Extract XML Element
Tuesday 23 July 2002
I've been puzzling over an XML problem using .NET code. I want to extract an element from an XML document and create a new document with this element as the root element. The other part of the spec is that this must be done as efficiently as possible.
Take the following trivial example
<?xml version="1.0" encoding="utf-8" ?> <multistatus xmlns="DAV:"> <response> <href>http://www.foo.bar/container/> <propstat> <prop xmlns:R="http://www.foo.bar/boxschema/"> <R:bigbox/> </prop> <status>HTTP/1.1 200 OK</status> </propstat> </response> </multistatus>
I want to be able to extract each element under the prop element(s), e.g. the <R:bigbox/> element, and end up with documents like this:
<?xml version="1.0" encoding="utf-8" ?> <R:bigbox xmlns:R="http://www.foo.bar/boxschema/"/>
The efficiency requirement led me to try an XmlReader approach: traverse to the first child element of each prop element and use ReadOuterXml to extract the node.
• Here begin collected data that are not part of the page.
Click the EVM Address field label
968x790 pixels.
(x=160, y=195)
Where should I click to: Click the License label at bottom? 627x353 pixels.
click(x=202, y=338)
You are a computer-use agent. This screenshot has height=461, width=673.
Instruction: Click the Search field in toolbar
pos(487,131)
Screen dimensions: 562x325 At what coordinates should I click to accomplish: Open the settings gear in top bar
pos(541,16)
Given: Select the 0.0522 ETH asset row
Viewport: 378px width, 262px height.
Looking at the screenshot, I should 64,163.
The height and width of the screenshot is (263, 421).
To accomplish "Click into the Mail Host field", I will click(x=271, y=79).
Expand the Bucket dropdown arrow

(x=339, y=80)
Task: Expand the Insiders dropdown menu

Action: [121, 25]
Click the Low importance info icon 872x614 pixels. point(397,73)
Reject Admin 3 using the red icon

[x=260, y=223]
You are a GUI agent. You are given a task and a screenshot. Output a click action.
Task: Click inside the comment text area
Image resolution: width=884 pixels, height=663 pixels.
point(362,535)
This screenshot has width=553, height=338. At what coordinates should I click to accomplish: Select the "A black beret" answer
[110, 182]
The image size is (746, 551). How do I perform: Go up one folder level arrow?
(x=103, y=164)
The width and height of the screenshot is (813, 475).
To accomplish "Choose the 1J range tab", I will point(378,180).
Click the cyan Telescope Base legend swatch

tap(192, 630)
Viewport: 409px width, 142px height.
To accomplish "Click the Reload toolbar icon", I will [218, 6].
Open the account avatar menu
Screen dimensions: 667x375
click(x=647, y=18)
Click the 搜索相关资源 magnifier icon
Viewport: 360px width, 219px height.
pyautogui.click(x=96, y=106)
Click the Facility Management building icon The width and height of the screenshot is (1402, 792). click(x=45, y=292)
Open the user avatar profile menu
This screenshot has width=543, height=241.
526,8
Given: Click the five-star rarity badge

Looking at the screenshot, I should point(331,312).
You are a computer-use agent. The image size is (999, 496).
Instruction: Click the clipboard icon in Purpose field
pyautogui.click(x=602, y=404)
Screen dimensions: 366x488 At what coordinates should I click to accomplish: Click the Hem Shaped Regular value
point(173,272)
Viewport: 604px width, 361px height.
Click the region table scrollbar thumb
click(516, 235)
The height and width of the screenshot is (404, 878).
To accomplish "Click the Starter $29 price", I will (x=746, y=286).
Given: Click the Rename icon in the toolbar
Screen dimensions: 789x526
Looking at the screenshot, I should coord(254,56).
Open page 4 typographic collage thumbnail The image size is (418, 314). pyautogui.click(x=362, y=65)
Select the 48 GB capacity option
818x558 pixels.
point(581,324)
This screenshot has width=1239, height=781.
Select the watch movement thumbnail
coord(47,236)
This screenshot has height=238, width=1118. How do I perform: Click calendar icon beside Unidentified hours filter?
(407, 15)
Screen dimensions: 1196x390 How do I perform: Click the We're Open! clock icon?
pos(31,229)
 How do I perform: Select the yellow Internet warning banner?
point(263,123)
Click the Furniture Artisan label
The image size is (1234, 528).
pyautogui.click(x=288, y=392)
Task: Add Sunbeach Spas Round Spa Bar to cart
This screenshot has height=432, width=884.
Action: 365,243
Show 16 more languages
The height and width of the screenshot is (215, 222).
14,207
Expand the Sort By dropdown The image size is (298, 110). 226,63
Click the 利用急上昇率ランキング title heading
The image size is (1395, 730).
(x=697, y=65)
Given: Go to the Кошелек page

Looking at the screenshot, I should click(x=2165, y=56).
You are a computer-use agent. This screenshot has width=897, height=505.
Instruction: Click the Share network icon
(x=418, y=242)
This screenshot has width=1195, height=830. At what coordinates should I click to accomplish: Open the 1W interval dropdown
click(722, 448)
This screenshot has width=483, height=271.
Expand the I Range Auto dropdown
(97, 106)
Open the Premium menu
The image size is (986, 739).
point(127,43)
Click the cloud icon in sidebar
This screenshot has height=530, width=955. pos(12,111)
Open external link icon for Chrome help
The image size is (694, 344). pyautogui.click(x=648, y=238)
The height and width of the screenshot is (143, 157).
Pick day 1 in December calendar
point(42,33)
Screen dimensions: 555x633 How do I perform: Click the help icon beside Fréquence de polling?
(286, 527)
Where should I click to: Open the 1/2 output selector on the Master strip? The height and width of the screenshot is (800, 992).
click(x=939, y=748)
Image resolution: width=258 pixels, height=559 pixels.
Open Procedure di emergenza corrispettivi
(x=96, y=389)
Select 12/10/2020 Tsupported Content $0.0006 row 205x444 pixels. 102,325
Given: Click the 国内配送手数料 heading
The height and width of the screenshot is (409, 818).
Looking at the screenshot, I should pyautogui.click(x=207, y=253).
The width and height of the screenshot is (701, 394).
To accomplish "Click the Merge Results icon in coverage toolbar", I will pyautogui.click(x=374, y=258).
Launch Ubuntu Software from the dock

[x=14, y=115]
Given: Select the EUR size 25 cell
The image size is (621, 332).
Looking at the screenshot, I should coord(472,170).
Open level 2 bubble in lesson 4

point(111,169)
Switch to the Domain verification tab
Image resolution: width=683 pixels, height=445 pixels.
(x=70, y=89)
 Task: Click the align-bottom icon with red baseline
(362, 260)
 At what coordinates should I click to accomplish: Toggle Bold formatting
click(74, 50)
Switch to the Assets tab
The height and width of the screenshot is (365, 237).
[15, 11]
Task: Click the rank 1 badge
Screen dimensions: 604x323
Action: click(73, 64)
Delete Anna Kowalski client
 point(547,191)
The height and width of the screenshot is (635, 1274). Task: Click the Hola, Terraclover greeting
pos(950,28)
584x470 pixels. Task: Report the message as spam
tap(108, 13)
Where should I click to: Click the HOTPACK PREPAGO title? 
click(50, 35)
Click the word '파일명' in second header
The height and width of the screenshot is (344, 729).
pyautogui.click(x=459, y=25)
Unfortunately this does not handle the namespace properly because ReadOuterXml returns:
<R:bigbox/>
If there was some way of determing the active namespaces at the current reader position (or simply pushing them onto a stack as the document is traversed) there would still be the problem of determining which namespaces are required for the XML elements being extracted. All feasible but a lot more work than I had expected.
So for the time being I ended up using an XmlDocument approach involving copying the node and inserting it into a new instance of XMLDocument. This does handle the namespace problem but is likely to be much slower when large documents are involved.